- Exercise requirements:
Print exactly, and only, the lines from the one containing "Given: Open the Why Xero menu" through the last line of the records below, both included; leave out the pictures.

- Data shown:
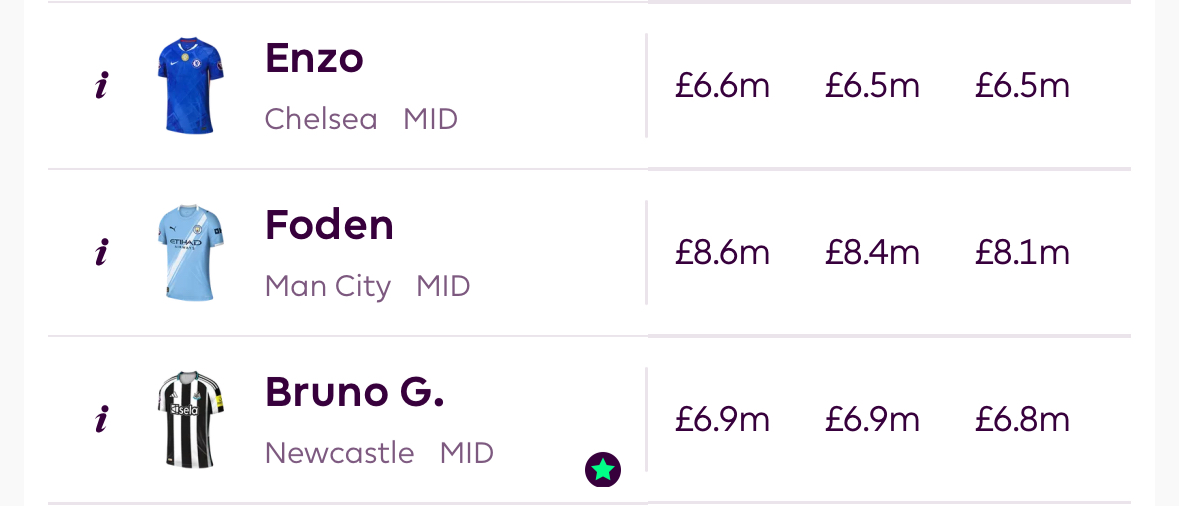Click Bruno G.'s £6.8m price
1179x506 pixels.
click(x=1022, y=420)
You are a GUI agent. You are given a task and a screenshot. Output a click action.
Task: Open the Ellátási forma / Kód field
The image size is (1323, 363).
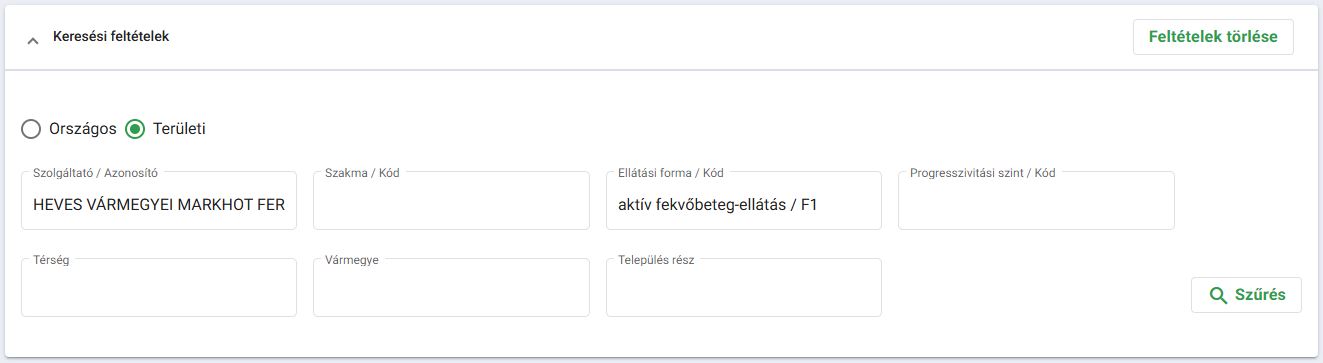(744, 200)
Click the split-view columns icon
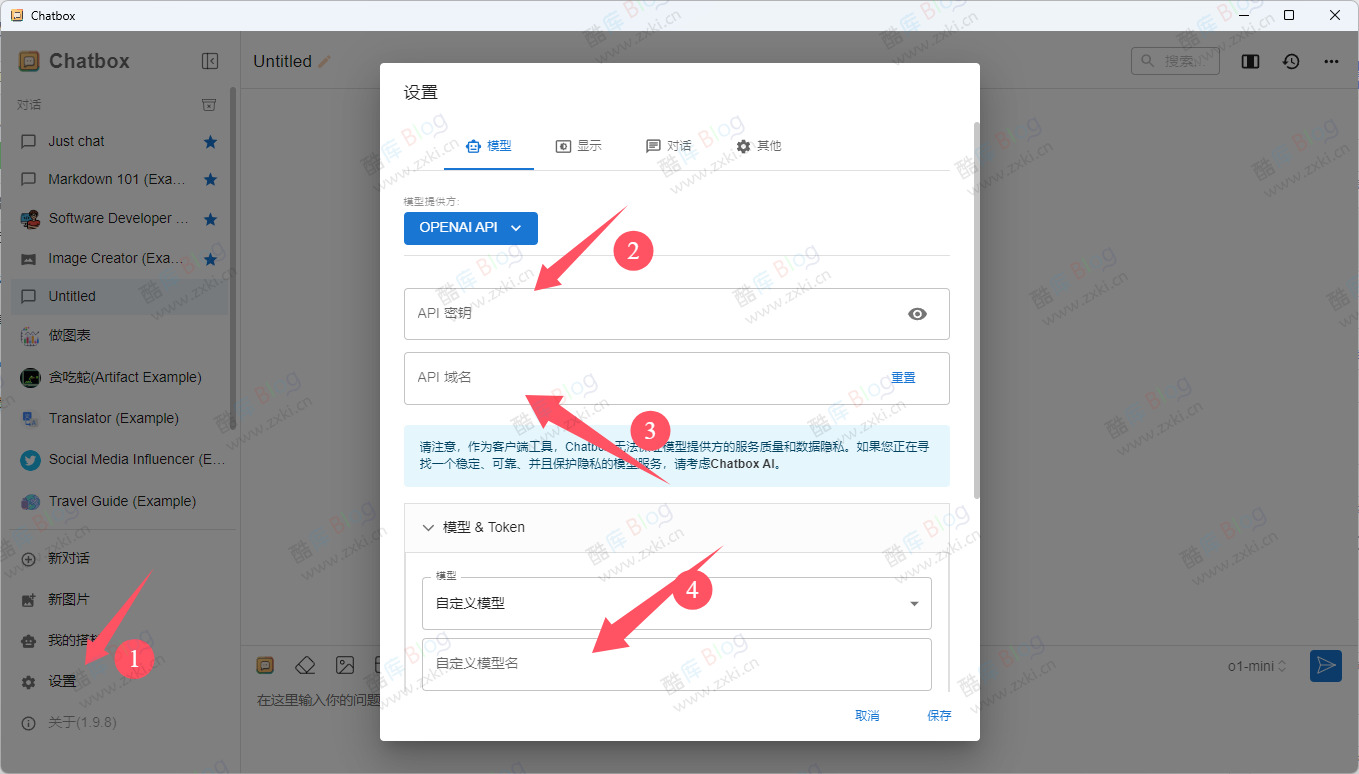This screenshot has height=774, width=1359. point(1250,61)
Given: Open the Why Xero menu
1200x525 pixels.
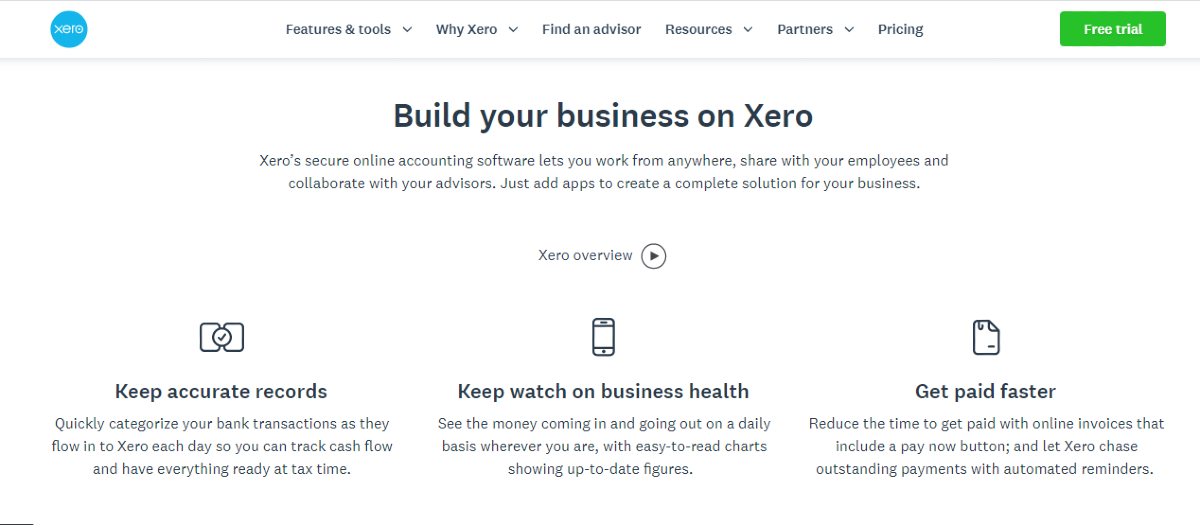Looking at the screenshot, I should 466,29.
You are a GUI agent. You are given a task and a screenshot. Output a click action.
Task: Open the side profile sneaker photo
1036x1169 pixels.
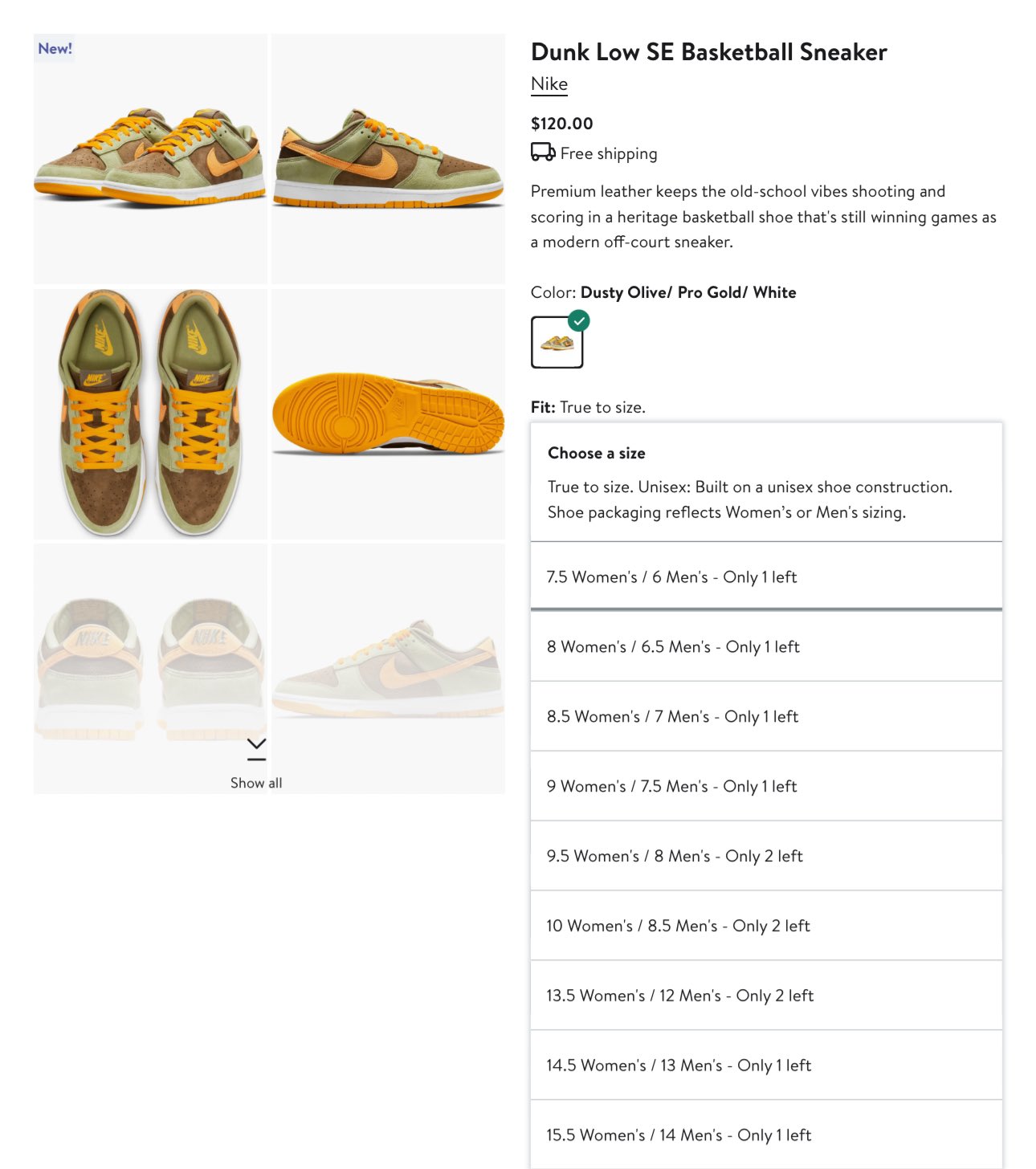tap(388, 159)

- Answer to this task:
Given: Open the Why Xero menu
1200x525 pixels.
Looking at the screenshot, I should 466,29.
You are a GUI agent. You are given a task and a screenshot. Output a click action.
Task: Open the side profile sneaker photo
1036x1169 pixels.
tap(388, 159)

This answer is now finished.